We used immunofluorescence technique to detect the activation of NF-κB p65 into the nucleus of RAW 264.7 cells. As shown in Figure 5A, the nuclear translocation of phosphorylated NF-κB p65 (p-NF-κB p65) was increased after LPS treatment, and the fluorescence intensity of p-NF-κB p65 in the nucleus was increased. Next, we treated the cells with GA. The results showed that the nuclear translocation of p-NF-κB p65 was more pronounced. In addition, we used western blot to detect the protein levels of NF-κB p65, and obtained the same results as for immunofluorescence (Figures 5B, C). Total intracellular p-NF-κB p65 protein content increased after LPS stimulation, and this phenomenon was further aggravated by treatment with GA. Those suggested that GA in the LPS-stimulated model in vitro promotes NF-κB p65 phosphorylation and nuclear translocation.

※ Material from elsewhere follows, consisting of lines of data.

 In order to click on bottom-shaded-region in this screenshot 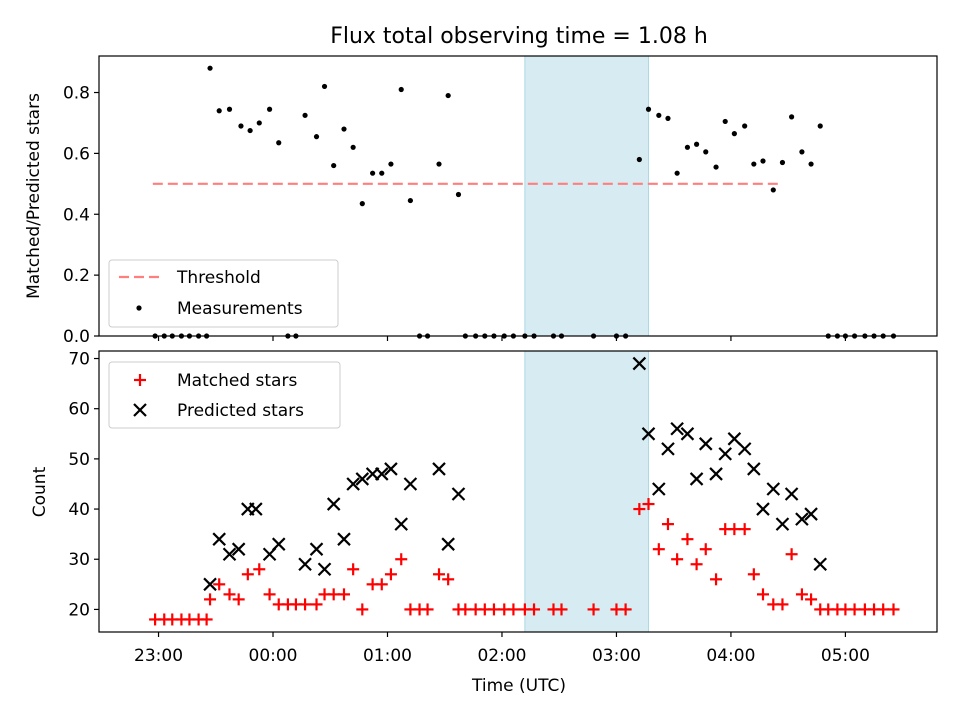, I will do `click(587, 492)`. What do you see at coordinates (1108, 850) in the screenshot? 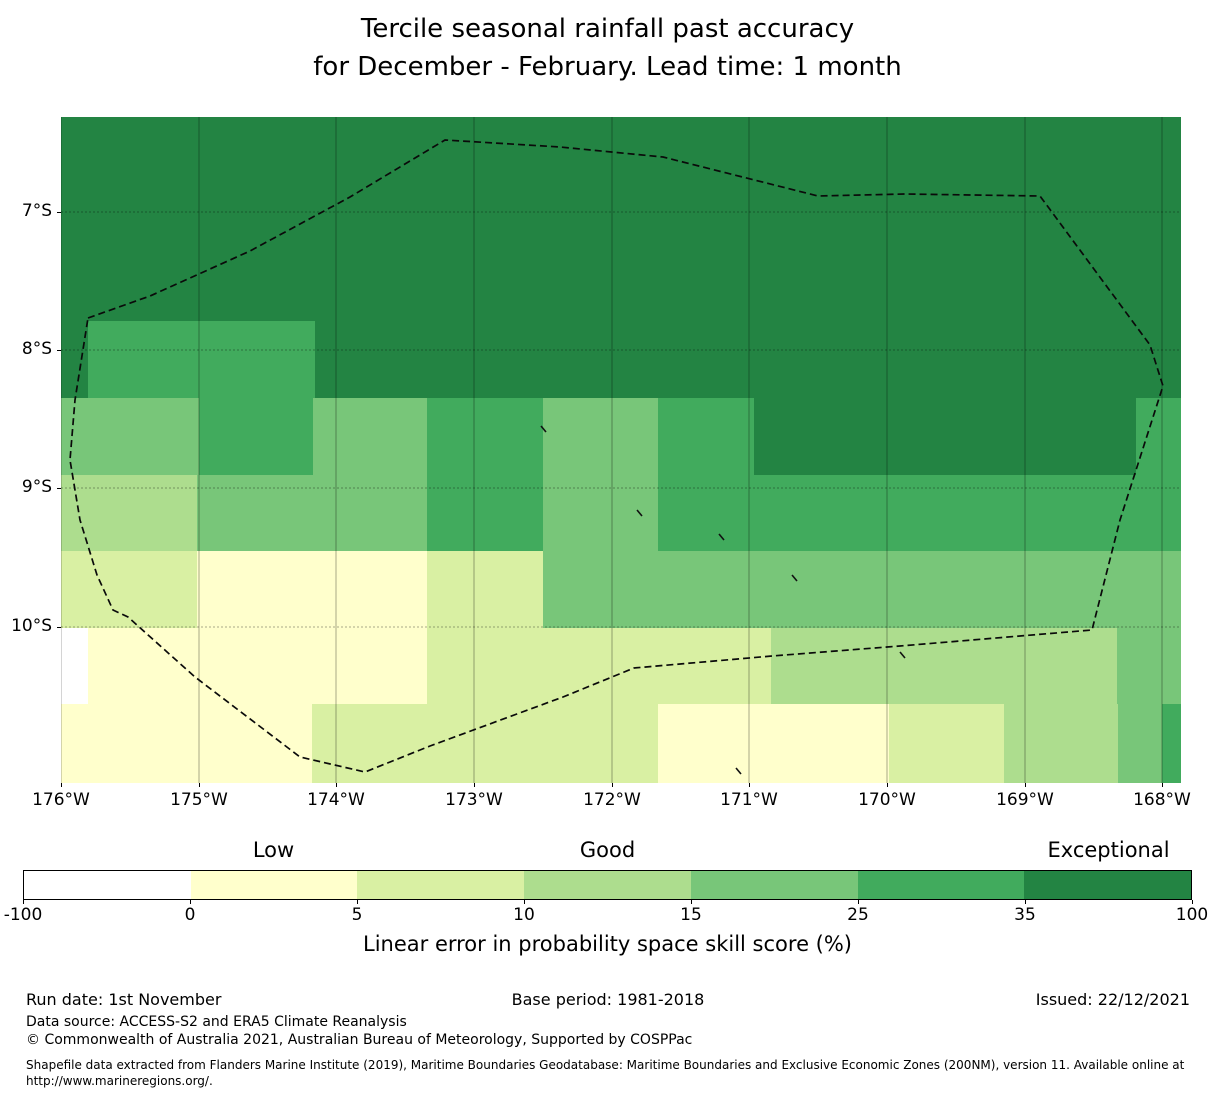
I see `colorbar-category-label: Exceptional` at bounding box center [1108, 850].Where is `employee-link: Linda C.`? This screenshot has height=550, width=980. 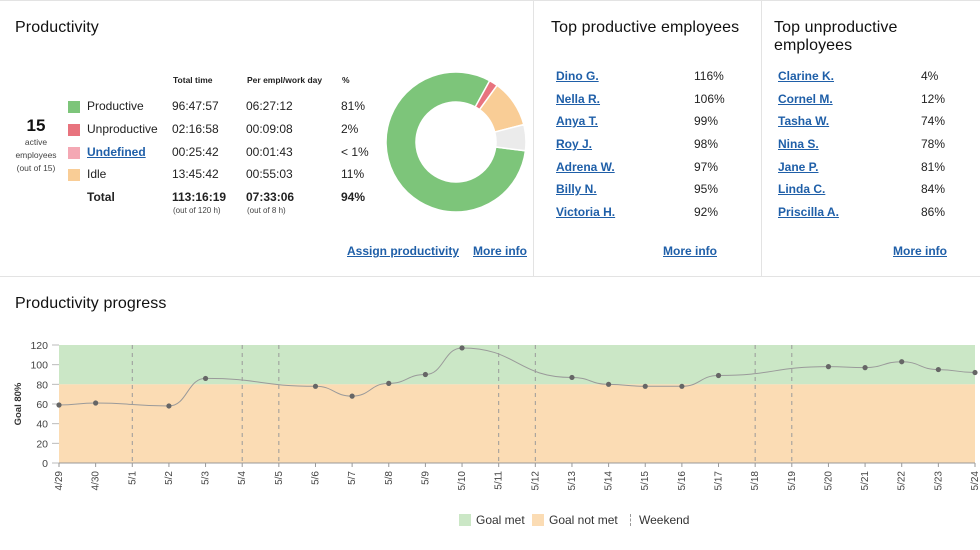 employee-link: Linda C. is located at coordinates (802, 189).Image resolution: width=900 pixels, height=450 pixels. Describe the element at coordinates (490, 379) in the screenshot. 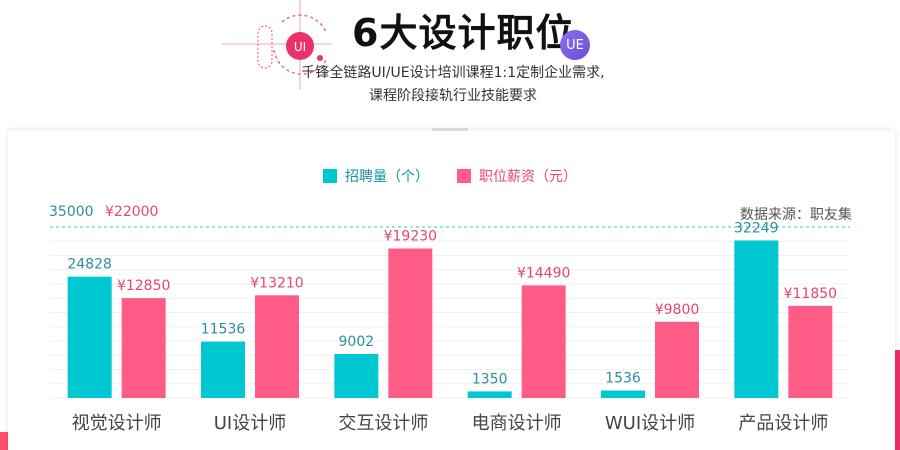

We verified the effect of GA on apoptosis in RAW 264.7 cells in vitro. The results showed that the LPS group had higher proportion of apoptotic cells compared to Ctrl group. Meanwhile, GA-treated group exhibited more apoptotic cells (Figures 6A, B). Furthermore, the levels of BCL-2, BAX, and Cleaved-Caspase 3 in RAW 264.7 cells were detected by western blot. After LPS stimulation for 24 h, the level of Cleaved-Caspase 3 and BAX were elevated, the level of BCL-2 was decreased (Figures 6C–F). This phenomenon was further aggravated by administration of GA. Moreover, we verified the effect of GA on apoptosis in PMs in vivo. The results showed that apoptosis was increased in the CLP group compared to Sham group. Meanwhile, GA-treated group exhibited more severe apoptosis (Figures 6G–J).